Beyond the mean and the variance

The mean and the standard deviation are the two most important parameters of a PD . We note here some others which you are likely to meet occasionally.

• The mode of a PD locates its maximum and thus identifies the most probable value of the associated variable.

• The k-th moment of a PD, $\mu_k$, is defined by:

  $$\mu_k=\langle x^k \rangle$$

  Thus in particular the first moment, $\mu_1$, is simply the mean:

  $$\mu_1 = \langle x \rangle$$

  while the first and second moments together prescribe the variance (see KP3.9 )

  $$V[x] = \langle (\Delta x)^2 \rangle= \langle x^2 \rangle -\langle x \rangle^2 =\mu_2 -\mu_1 ^2$$

  In some important cases the values of the first two moments (equivalently the mean and the variance) alone are sufficient to specify the PD. In other cases higher moments provide further details of the PD.
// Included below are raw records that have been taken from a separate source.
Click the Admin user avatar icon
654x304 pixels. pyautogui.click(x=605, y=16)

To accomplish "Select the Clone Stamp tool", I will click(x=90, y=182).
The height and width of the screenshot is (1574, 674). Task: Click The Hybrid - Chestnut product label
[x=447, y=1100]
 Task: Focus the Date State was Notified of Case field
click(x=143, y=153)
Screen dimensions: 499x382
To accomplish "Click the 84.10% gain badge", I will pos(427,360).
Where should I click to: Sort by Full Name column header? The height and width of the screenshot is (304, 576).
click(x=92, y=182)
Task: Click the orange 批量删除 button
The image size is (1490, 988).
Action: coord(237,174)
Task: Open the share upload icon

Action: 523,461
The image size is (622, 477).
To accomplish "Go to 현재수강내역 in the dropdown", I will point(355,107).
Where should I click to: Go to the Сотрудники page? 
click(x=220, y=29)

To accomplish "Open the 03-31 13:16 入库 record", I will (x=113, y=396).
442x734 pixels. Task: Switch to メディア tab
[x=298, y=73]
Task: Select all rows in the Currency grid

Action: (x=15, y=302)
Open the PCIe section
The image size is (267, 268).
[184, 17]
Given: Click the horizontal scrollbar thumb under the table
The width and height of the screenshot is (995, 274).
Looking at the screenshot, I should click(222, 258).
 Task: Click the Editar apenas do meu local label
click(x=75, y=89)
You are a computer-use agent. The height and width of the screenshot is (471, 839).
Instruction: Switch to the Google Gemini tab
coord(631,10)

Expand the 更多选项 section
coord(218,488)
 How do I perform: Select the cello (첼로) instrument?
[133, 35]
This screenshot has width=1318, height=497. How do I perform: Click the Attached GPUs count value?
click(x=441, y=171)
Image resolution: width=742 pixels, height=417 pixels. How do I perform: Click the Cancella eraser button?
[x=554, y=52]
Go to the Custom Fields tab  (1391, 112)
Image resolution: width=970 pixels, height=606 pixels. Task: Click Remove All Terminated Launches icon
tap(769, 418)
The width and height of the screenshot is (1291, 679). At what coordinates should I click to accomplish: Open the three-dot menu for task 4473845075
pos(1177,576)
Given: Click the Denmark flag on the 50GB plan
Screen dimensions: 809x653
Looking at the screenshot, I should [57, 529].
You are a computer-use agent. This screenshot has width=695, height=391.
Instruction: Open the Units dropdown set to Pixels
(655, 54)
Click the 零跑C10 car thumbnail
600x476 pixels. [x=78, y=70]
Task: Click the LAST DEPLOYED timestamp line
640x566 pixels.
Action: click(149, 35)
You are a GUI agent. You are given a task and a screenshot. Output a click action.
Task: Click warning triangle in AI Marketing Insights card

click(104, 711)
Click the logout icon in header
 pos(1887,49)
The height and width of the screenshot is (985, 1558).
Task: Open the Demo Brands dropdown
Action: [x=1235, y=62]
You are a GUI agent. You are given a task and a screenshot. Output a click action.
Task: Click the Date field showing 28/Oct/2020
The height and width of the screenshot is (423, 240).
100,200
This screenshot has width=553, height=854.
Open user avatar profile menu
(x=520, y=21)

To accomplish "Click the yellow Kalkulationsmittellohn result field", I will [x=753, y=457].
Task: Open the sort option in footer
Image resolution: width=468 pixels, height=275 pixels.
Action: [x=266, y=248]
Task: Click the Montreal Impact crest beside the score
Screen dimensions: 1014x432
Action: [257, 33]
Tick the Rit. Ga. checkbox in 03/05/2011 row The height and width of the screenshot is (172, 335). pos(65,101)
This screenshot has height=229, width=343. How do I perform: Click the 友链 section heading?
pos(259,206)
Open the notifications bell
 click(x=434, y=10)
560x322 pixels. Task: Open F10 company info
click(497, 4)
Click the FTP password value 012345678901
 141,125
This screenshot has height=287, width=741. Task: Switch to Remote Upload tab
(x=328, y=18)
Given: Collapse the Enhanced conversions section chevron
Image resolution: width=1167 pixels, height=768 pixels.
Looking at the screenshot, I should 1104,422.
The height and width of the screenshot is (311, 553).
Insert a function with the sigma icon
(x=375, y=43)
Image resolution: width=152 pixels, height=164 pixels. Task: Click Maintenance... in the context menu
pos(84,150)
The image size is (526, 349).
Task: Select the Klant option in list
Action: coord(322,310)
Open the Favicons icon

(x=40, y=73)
• The root-mean-square value of a random-variable is the square root of its second moment:

  $$x_{rms} \equiv \sqrt{\mu_2} = \sqrt{\langle x^2 \rangle}$$

By way of an example here is a first look at one of the most celebrated probability distributions in all of physics: it is known as the Maxwell distribution. Strictly, it is the probability density f(v) for the speed v of a moleculule in a gas, at temperature T.

Before too long (you will need some statistical physics) you will be able to show that it has the form:

f(v) = Av² e^-Bv2

where A and B are independent of v (but known functions of the molecular mass and the temperature).

At this point, however, you might just look at its form, displayed above.

There are three measures of a `typical' speed:

• the mean, or average speed: v_av

• the mode, or most probable speed: v_mp

• the root-mean-square speed: v_rms

They are marked. Note that they are different.

Establishing their values, from the pdf given above, and working out some of the other moments of this pdf will exercise your capacity to integrate by parts. Look forward (with pleasure) to TQ5 .!